Stored items from a collection

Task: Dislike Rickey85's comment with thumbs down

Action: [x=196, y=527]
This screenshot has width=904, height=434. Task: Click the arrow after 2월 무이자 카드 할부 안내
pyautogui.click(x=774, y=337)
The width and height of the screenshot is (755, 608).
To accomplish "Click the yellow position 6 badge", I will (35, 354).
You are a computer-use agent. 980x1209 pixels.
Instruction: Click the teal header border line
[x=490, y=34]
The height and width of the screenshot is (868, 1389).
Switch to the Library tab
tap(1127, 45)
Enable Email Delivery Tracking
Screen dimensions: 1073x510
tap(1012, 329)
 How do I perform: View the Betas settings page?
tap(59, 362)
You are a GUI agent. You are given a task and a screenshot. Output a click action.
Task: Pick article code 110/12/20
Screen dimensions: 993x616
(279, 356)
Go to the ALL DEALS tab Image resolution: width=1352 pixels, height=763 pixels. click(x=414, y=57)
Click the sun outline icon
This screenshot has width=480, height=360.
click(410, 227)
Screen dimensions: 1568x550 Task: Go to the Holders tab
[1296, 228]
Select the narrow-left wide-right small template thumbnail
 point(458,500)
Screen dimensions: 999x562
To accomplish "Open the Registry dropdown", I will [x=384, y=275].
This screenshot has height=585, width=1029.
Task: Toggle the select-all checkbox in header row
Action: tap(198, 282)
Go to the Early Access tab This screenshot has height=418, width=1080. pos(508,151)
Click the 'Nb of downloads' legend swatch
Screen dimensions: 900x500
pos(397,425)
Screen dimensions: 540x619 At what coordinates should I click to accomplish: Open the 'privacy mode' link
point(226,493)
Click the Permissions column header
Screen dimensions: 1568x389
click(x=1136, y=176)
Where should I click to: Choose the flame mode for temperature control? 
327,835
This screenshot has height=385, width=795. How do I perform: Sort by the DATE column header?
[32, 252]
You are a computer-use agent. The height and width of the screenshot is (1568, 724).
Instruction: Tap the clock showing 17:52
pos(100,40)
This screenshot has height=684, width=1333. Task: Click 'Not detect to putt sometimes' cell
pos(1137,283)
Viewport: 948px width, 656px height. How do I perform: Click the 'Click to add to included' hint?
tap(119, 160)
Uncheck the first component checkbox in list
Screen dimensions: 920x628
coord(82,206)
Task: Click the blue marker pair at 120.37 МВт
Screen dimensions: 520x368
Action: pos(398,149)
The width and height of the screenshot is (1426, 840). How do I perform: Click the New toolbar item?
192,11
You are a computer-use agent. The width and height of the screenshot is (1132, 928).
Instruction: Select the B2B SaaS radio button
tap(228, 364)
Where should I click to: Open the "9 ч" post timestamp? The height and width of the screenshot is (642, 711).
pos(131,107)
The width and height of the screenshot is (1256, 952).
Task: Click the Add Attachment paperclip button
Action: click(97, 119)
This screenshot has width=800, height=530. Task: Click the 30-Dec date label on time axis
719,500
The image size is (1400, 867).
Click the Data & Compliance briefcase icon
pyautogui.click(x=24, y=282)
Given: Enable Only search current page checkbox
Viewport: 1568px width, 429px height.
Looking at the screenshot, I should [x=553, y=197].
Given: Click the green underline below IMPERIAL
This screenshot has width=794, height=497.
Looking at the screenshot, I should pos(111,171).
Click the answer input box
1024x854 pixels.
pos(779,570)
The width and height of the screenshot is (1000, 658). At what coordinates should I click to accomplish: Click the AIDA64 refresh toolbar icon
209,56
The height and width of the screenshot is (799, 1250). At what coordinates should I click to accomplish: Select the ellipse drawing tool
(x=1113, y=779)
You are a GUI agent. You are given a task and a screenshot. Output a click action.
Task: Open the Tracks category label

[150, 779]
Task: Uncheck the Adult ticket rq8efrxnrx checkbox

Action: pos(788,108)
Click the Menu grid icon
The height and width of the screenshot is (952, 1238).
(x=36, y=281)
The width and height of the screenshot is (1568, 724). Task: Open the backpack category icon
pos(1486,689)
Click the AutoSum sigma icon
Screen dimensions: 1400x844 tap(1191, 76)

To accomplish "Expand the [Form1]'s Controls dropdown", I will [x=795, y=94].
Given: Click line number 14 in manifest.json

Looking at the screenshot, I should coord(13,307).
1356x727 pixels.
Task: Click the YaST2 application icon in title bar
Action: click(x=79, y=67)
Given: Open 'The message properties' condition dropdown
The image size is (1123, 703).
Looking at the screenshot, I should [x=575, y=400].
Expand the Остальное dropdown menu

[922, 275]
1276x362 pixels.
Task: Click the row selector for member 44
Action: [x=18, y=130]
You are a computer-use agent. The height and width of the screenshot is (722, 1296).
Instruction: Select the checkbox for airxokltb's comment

▸ **Exercise details**
Beginning at the line above that contains "Instruction: Select the B2B SaaS radio button", return each line exactly through the line that contains "Given: Click the", and no others.

▸ **Solution to the exercise**
Instruction: Select the B2B SaaS radio button
tap(228, 364)
Where should I click to: Open the "9 ч" post timestamp? The height and width of the screenshot is (642, 711).
pos(131,107)
The width and height of the screenshot is (1256, 952).
Task: Click the Add Attachment paperclip button
Action: click(97, 119)
This screenshot has width=800, height=530. Task: Click the 30-Dec date label on time axis
719,500
The image size is (1400, 867).
Click the Data & Compliance briefcase icon
pyautogui.click(x=24, y=282)
Given: Enable Only search current page checkbox
Viewport: 1568px width, 429px height.
Looking at the screenshot, I should [x=553, y=197].
Given: Click the green underline below IMPERIAL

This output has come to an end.